**Problem to solve:**
Once you find the line with "Deeltijd Business IT" in the data that follows, repeat it and every line after it exactly, through the line with "Home (34, 94)".

**Collected data:**
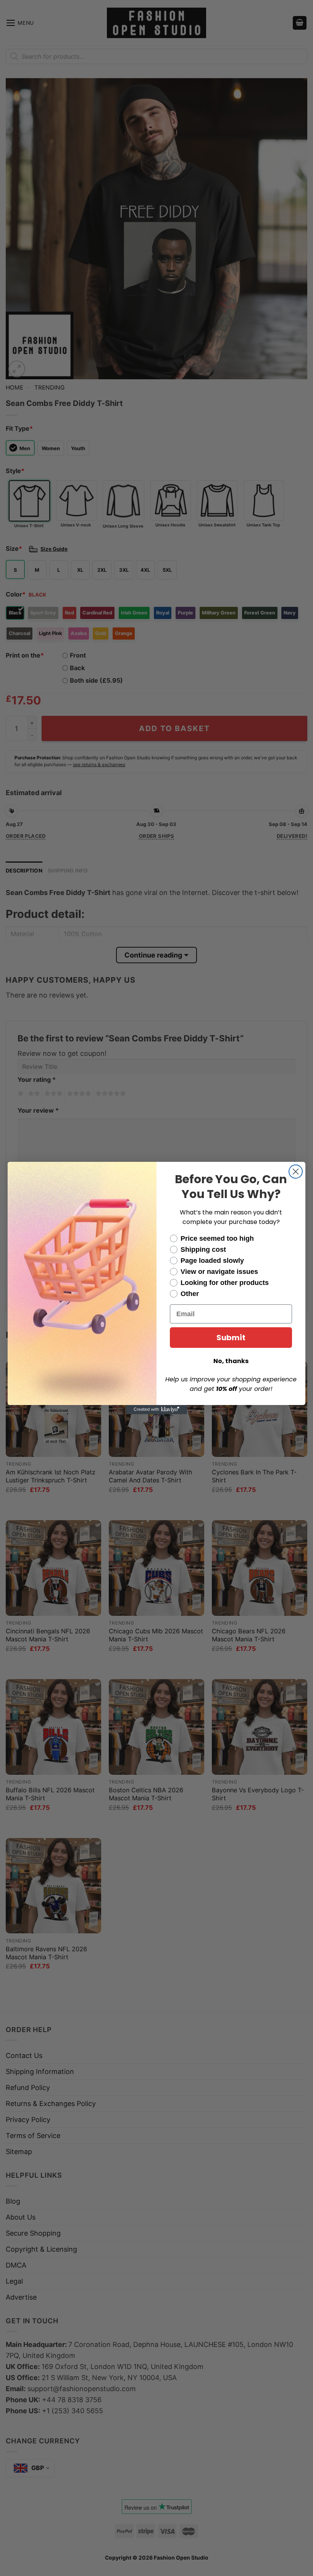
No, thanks (230, 1361)
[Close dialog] (295, 1171)
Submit (230, 1337)
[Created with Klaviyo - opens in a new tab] (156, 1409)
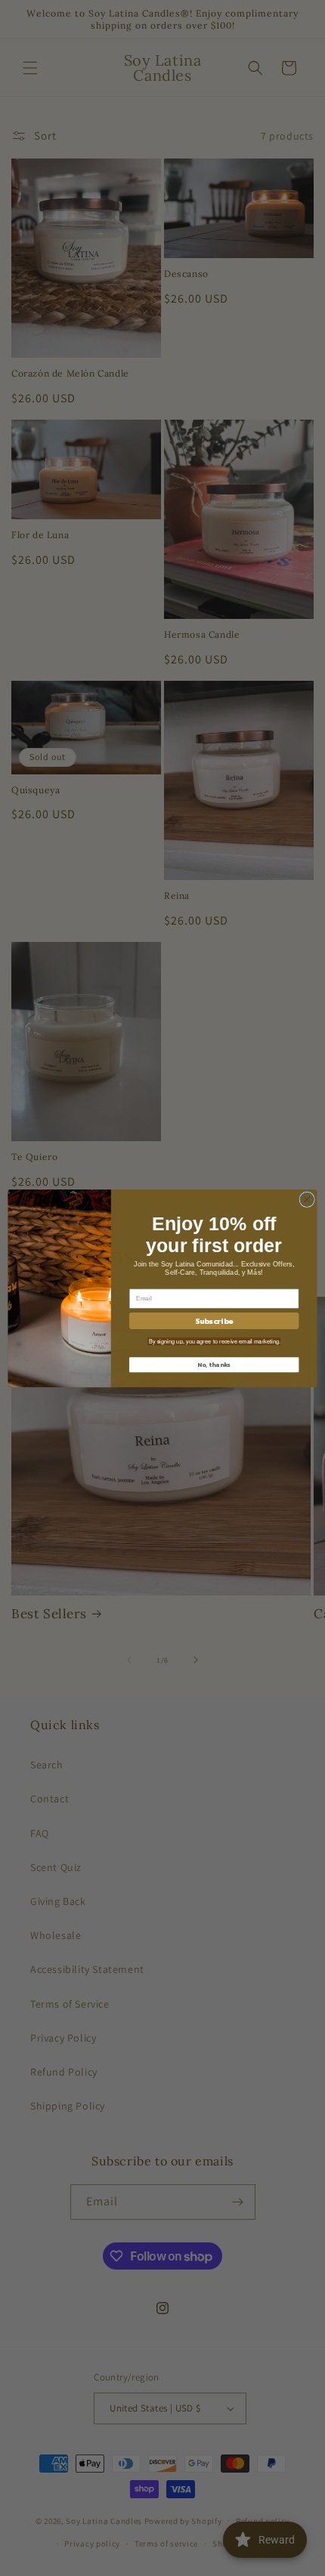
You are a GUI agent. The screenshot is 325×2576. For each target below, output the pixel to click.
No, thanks (214, 1364)
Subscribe (214, 1320)
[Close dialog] (307, 1199)
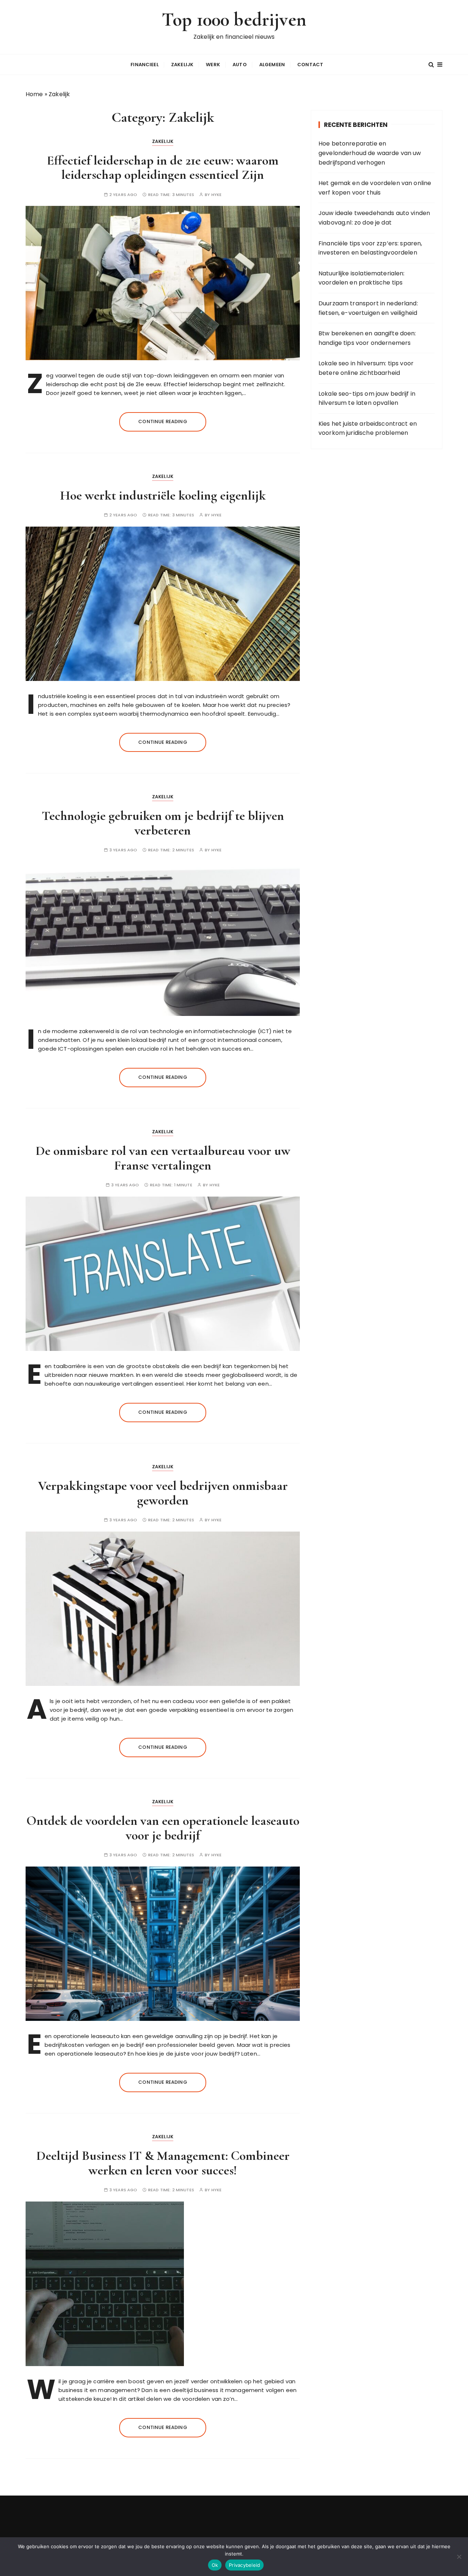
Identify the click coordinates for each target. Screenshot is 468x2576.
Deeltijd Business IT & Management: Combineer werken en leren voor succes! (163, 2163)
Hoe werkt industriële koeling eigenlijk (163, 495)
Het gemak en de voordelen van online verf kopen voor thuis (374, 188)
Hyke (216, 195)
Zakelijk (182, 64)
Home (34, 94)
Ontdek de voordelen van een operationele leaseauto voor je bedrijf (162, 1828)
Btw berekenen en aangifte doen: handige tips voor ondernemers (367, 338)
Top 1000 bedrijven (234, 19)
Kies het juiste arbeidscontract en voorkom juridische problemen (367, 428)
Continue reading (162, 421)
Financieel (145, 64)
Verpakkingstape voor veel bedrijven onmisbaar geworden (163, 1493)
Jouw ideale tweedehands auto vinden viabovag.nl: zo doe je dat (374, 218)
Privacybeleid (244, 2565)
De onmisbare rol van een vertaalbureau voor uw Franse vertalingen (162, 1158)
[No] (459, 2556)
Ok (215, 2565)
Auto (240, 64)
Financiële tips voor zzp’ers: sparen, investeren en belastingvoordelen (370, 248)
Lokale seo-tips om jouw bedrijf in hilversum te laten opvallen (366, 398)
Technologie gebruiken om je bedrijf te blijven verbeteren (163, 823)
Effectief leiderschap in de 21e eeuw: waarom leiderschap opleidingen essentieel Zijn (163, 167)
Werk (213, 64)
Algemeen (272, 64)
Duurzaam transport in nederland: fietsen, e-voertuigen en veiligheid (368, 308)
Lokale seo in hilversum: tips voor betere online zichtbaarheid (366, 368)
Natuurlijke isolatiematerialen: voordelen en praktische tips (361, 278)
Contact (310, 64)
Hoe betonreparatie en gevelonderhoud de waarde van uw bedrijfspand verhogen (369, 152)
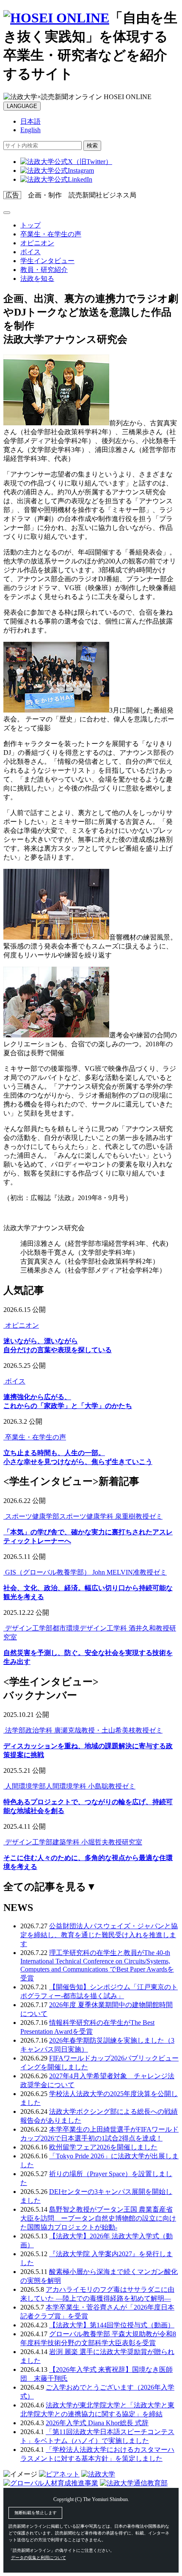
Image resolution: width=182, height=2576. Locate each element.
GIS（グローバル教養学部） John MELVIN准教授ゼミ (85, 1572)
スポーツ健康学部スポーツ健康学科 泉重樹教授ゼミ (83, 1516)
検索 (92, 145)
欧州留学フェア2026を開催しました (103, 2147)
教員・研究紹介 (44, 269)
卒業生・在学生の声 (50, 234)
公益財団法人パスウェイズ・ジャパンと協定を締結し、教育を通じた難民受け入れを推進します (99, 1934)
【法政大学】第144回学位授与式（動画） (111, 2325)
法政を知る (37, 278)
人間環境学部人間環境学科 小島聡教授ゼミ (69, 1786)
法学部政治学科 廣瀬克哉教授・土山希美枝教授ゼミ (83, 1730)
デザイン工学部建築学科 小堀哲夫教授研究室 (72, 1842)
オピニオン (37, 243)
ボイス (30, 251)
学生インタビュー (47, 260)
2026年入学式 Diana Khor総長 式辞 (97, 2422)
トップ (30, 225)
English (30, 129)
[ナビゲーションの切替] (6, 212)
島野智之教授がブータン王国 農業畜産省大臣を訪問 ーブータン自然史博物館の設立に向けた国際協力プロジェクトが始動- (98, 2218)
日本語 (30, 121)
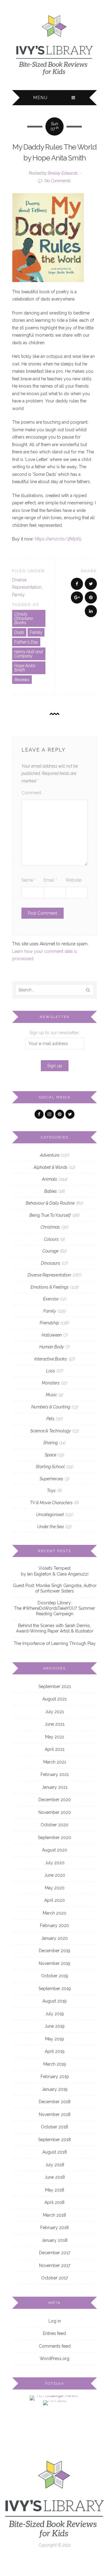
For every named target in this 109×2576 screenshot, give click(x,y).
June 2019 (54, 2026)
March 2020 (54, 1913)
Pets (50, 1418)
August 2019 (54, 2001)
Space (50, 1454)
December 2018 (55, 2101)
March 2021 (54, 1762)
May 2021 (54, 1736)
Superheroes (51, 1478)
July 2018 (54, 2164)
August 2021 (54, 1699)
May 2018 (54, 2190)
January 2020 (54, 1938)
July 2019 (54, 2013)
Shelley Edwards (63, 173)
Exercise (50, 1298)
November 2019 (54, 1963)
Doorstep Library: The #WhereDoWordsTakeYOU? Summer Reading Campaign (54, 1608)
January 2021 (55, 1787)
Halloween (51, 1335)
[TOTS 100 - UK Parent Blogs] (55, 2397)
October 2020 (54, 1824)
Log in (54, 2321)
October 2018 (54, 2126)
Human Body (51, 1346)
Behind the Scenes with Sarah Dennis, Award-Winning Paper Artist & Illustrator (54, 1628)
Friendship (49, 1322)
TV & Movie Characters (51, 1502)
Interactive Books (50, 1359)
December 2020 (54, 1799)
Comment (31, 792)
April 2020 (54, 1900)
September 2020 (54, 1837)
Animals (49, 1179)
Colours (51, 1239)
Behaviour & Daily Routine (50, 1203)
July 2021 (54, 1711)
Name (28, 880)
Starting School (50, 1466)
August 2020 (54, 1850)
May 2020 (54, 1887)
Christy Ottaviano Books (23, 618)
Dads (19, 632)
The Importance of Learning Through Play (55, 1643)
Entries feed (54, 2333)
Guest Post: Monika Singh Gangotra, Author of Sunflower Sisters (55, 1588)
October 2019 (54, 1975)
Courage (50, 1251)
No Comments (57, 180)
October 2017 (54, 2277)
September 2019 (54, 1988)
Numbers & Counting (50, 1406)
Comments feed (55, 2346)
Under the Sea (50, 1526)
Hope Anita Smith (24, 667)
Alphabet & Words (51, 1167)
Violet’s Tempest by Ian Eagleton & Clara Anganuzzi (54, 1571)
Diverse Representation (49, 1275)
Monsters (51, 1382)
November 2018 (55, 2114)
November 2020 (54, 1812)
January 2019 (55, 2089)
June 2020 (54, 1875)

**The completed task:**
Deeltijd Business IT & Management: Combineer werken en leren voor succes! (163, 2163)
Hoe werkt industriële koeling eigenlijk (163, 495)
Het gemak en de voordelen van online verf kopen voor thuis (374, 188)
Hyke (216, 195)
Zakelijk (182, 64)
Home (34, 94)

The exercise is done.